La RDC court le risque de voir le marché noir des produits du tabac exploser. C'est l'une des conséquences directes qui pourrait découler d’une pression fiscale excessive exercée sur la filière du tabac au pays. En République démocratique du Congo, le budget, exercice 2025, a introduit une hausse exorbitante de la fiscalité autour des produits du tabac, faisant passer le taux d’accise ad valorem de 60 à 100 %, avec une surtaxe additionnelle de 20% en droit d’accise spécial. Cette hausse subite fait des produits du tabac, les plus lourdement taxés parmi les biens soumis aux droits d’accise au Congo.
En République démocratique du Congo, après plus ou moins un siècle de présence, British American Tobbaco (BAT) a mis fins à ses activités à cause de cette pression fiscale exponentielle.
Généralement, pour contrôler le tabagisme et réduire la consommation des cigarettes, surtout chez les jeunes, des gouvernements recourent au levier de la fiscalité. Une étude de l’Organisation mondiale de la santé, menée dans 16 pays montre que des taxes plus élevées contraignent les jeunes fumeurs à arrêter ou à réduire leur consommation. S'appuyant sur des décennies de preuves, l'Organisation mondiale de la santé considère les taxes sur le tabac comme l'une des mesures les plus efficaces et les plus économiques pour réduire le tabagisme.
Mais une fiscalité excessive sur les produits du tabac peut aussi avoir un effet dangereux : trop taxer ces produits induit la rareté des substances qui respectent les procédures de fabrications et du circuit de contrôle, ce qui pousse les consommateurs à recourir aux produits de la contrebande, qui ne sont pas du tout contrôlés, souvent très nocifs.
De fil en aiguille, aussi longtemps que la contrebande prospère, des réseaux criminels se greffent autour de ces activités illicites et organisent bien d’autres trafics, encore pire, comme le trafic d’armes. Selon l’Organized crime and corruption reporting project (OCCRP), « l’industrie du tabac alimente massivement et délibérément la contrebande de tabac en Afrique de l’Ouest, alors même que celle-ci finance la militarisation de la criminalité organisée, les milices ethniques et les terroristes islamistes ».
La République démocratique du Congo, classée au quatrième rang africain des pays ayant plus des fumeurs, 5.8 millions des fumeurs (en 2022) selon l’OMS, est exposée au développement des réseaux illicites des cigarettes. Le danger est d’autant plus grand que le pays connait une démographie galopante, ce qui fera forcément augmenter le nombre des consommateurs des cigarettes.
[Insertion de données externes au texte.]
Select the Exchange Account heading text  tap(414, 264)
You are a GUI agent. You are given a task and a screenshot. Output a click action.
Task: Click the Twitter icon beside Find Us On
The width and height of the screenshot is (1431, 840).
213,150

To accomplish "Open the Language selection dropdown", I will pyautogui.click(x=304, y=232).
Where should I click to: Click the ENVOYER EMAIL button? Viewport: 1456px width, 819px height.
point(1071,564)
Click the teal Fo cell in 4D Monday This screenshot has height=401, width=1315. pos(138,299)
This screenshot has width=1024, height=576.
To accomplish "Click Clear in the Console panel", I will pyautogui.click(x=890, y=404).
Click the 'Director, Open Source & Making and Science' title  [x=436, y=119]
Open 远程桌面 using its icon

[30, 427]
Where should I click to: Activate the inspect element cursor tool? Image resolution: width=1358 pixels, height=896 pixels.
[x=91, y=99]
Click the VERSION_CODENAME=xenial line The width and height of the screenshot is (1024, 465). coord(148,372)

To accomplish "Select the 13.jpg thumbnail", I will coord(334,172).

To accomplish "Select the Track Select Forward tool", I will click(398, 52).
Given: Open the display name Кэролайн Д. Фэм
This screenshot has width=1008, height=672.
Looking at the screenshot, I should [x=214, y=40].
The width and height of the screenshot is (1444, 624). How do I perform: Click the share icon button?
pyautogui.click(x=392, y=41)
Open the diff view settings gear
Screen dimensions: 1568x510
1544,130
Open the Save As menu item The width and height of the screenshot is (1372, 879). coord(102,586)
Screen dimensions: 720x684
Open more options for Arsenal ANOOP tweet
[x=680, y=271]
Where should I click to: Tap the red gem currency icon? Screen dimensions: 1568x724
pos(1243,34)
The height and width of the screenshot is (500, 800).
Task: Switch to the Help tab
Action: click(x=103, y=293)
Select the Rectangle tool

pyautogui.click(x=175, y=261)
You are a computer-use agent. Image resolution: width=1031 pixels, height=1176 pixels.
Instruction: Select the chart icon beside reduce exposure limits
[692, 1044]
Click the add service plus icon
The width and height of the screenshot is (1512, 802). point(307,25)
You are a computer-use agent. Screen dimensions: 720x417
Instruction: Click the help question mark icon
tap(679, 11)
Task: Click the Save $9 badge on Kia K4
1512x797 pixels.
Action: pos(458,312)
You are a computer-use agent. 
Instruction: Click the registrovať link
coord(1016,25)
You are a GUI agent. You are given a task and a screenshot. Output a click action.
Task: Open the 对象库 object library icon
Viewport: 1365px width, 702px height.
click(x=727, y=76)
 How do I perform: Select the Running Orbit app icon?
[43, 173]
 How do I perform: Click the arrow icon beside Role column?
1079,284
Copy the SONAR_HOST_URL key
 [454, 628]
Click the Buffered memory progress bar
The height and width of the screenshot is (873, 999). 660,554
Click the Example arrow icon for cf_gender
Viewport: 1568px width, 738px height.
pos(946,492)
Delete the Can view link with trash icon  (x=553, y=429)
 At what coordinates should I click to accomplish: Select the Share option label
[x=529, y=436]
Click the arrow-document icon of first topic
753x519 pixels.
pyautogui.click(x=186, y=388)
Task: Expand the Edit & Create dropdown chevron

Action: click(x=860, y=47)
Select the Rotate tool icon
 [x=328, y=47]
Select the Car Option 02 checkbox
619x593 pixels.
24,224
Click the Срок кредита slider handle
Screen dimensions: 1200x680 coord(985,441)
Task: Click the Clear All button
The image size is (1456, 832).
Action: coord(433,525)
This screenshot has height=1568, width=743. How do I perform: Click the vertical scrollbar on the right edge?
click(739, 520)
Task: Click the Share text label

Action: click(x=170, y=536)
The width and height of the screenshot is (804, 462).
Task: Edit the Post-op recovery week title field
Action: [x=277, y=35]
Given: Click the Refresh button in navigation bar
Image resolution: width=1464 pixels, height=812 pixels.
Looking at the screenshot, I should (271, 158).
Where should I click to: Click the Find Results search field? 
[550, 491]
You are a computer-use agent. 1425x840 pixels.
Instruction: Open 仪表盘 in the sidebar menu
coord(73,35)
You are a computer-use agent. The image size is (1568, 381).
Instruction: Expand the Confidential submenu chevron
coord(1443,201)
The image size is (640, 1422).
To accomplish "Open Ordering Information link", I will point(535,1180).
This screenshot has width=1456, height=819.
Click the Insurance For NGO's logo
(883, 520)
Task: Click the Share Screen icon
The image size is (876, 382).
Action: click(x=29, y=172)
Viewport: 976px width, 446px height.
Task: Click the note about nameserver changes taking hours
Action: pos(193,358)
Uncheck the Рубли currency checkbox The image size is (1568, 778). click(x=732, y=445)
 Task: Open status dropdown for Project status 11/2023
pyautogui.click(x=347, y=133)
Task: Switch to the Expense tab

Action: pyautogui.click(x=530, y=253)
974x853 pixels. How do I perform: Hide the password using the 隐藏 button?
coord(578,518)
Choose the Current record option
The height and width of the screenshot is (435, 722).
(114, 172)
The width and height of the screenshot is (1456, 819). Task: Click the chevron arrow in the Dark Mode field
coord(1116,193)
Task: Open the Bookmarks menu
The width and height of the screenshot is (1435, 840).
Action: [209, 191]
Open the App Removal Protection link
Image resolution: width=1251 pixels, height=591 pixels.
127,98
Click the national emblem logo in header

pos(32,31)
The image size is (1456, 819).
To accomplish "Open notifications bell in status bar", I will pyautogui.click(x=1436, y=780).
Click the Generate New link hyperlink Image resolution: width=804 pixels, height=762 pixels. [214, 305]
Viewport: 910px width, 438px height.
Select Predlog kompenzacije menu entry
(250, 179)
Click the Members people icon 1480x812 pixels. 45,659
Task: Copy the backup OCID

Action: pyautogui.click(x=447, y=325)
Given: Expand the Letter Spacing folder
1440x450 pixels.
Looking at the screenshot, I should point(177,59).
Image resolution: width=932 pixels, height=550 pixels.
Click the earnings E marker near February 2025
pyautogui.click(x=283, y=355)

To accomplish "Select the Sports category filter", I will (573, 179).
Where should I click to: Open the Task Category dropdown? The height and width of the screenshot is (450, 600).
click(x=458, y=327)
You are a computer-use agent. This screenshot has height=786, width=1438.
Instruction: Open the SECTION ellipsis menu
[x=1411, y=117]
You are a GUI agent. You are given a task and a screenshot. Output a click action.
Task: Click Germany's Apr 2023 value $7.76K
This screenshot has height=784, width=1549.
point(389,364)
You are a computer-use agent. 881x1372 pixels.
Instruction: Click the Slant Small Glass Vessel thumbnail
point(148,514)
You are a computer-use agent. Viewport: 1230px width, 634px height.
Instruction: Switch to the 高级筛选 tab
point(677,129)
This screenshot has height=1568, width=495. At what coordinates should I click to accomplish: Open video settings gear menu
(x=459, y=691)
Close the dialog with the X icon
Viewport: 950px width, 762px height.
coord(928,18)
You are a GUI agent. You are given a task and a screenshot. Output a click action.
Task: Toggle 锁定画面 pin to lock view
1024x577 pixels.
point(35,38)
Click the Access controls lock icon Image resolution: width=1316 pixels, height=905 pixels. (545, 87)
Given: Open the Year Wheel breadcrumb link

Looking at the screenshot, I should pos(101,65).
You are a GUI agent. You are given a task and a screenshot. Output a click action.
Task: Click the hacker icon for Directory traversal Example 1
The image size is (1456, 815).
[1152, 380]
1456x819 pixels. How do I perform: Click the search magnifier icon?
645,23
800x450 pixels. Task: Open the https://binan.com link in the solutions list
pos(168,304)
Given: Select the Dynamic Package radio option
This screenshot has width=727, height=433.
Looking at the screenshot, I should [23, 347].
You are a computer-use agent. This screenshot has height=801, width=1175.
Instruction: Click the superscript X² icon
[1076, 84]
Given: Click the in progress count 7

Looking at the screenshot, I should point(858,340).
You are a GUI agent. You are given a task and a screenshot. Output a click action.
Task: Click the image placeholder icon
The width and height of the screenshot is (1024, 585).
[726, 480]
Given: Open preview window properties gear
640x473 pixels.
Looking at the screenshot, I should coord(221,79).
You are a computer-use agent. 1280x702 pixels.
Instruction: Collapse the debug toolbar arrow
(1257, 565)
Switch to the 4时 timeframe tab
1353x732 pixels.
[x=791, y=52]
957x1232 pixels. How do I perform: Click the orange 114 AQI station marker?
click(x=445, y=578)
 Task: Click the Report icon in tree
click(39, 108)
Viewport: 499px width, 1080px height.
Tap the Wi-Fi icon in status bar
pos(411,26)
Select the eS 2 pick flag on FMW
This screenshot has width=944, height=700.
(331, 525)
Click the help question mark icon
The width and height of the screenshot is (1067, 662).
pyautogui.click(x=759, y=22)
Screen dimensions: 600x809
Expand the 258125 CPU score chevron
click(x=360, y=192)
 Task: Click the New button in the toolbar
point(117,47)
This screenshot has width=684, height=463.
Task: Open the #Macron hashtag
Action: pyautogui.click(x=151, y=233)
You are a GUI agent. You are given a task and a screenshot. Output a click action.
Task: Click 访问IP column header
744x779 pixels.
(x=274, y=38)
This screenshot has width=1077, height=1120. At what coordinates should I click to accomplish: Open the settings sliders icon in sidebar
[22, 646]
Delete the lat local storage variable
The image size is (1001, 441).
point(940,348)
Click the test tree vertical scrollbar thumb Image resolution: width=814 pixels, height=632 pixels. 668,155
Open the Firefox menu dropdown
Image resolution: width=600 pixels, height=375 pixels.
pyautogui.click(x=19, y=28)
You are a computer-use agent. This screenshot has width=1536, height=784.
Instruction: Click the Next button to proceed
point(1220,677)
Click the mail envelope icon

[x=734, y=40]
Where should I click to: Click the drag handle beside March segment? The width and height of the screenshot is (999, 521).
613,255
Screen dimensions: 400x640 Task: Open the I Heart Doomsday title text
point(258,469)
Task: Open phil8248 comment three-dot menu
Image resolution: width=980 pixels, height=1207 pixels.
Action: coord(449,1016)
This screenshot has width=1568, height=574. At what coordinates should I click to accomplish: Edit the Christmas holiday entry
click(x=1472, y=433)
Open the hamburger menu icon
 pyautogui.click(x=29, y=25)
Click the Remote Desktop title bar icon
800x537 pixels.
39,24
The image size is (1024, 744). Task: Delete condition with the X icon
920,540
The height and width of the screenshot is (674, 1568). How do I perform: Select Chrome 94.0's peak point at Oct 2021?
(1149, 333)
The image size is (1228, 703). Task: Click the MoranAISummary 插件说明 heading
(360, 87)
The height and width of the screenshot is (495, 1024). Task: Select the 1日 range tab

L’augmentation excessives des taxes a poussé certains cigarettiers à recourir à des pratiques illicites, comme la falsification des vignettes. La douane Congolaise a frappé de pénalités ces entreprises, qui à leur tour, ont contourné les mesures de la douane en créant des sociétés écrans qui importent sous d’autres noms. La filière du tabac serait donc coutumière de ces recours systématiques aux réseaux parallèles quasiment partout dans le monde. En France par exemple, le comité national contre le tabagisme CNCT, a prouvé qu’il existe des liens étroits entre l’industrie du tabac et les réseaux criminels et terroristes. Des investigations de l’OCCRP ont montré que des cigarettiers respectés comme "Philip Morris International, Imperial Brands et British American Tobacco sont impliqués dans le trafic transnational de tabac en Afrique. Les trois compagnies de tabac sont accusées de sur-approvisionner délibérément les marchés locaux en Afrique, sachant qu’une large majorité du tabac finira dans les réseaux de la contrebande, contribuant au financement de la criminalité organisée, des milices armées et des organisations djihadistes".
L'expérience a démontré qu'il est plus simple pour les pouvoirs publics d'empêcher en amont l'établissement des réseaux criminels que les démanteler une fois qu'ils se sont constitués. Car les réseaux du marché noir se constituent parfois de l'étranger, se tissent en interne aussi, et deviennent difficiles à intercepter. Les services de douanes et de contrôle peuvent effectuer des coups de filet, un réseau qui s'est constitué, tente toujours à renaître après son démantèlement.